## [TRY IT]
Examine each line of the data. Copy those that contain the string "agent".

## [RECORDS SHOWN]
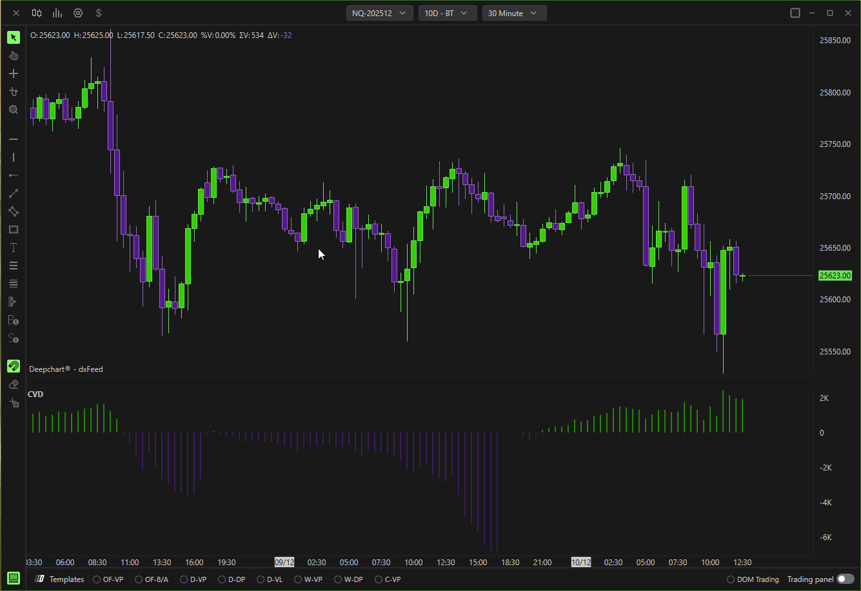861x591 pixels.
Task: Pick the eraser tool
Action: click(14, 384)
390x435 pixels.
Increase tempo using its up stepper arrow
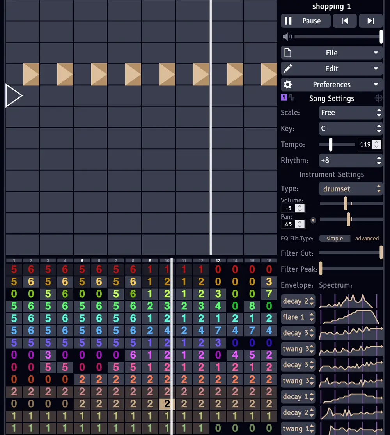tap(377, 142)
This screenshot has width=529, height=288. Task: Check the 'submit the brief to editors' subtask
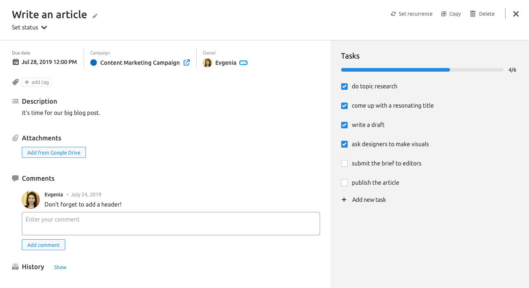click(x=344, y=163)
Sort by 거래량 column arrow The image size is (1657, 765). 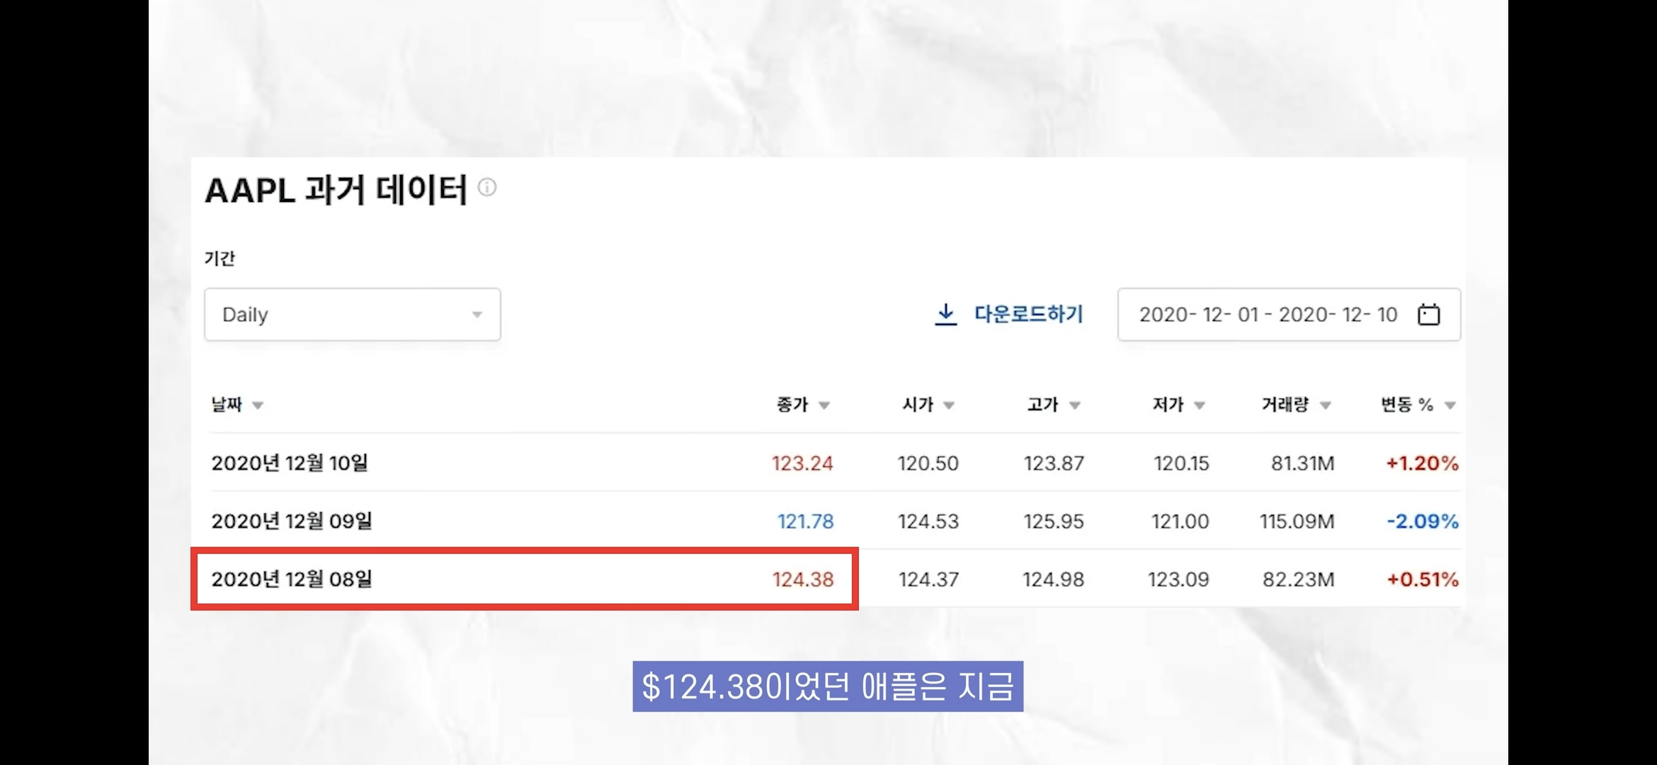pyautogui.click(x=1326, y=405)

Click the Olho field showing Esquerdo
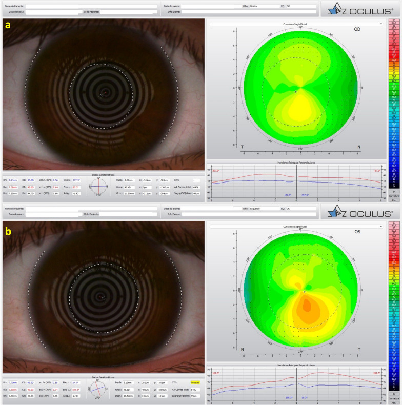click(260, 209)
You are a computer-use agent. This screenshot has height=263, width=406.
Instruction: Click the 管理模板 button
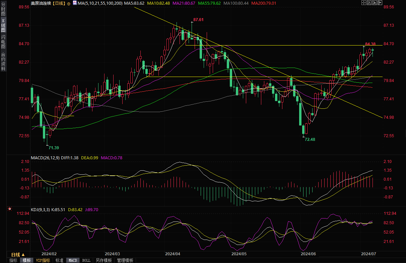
---
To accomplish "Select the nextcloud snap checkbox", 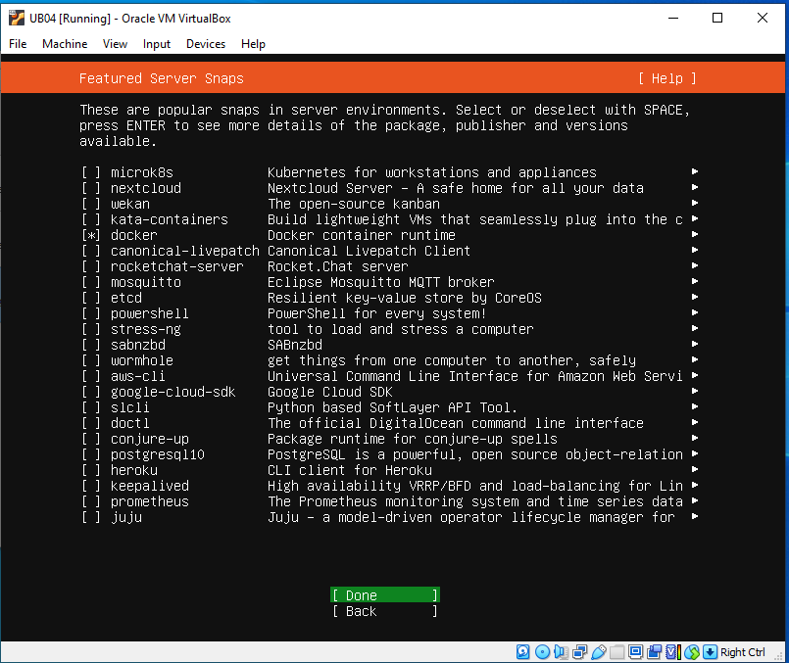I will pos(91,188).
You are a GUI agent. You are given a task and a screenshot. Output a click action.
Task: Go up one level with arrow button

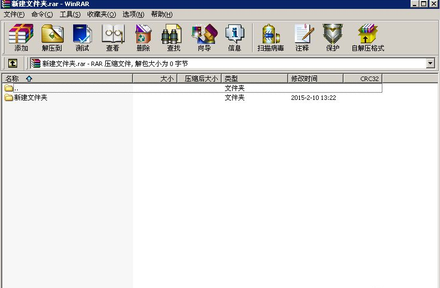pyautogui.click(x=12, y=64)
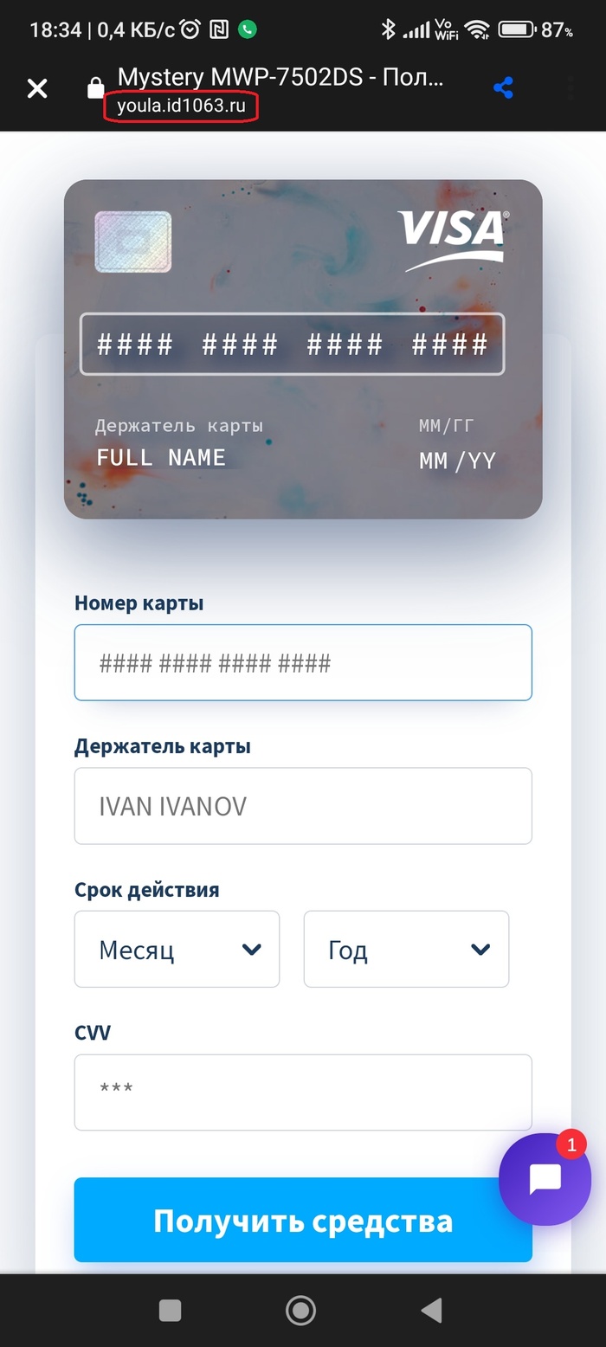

## [RESPONSE TO THE TASK]
You are a computer-use agent. This screenshot has height=263, width=406.
You are a GUI agent. You are given a task and a screenshot. Output a click action.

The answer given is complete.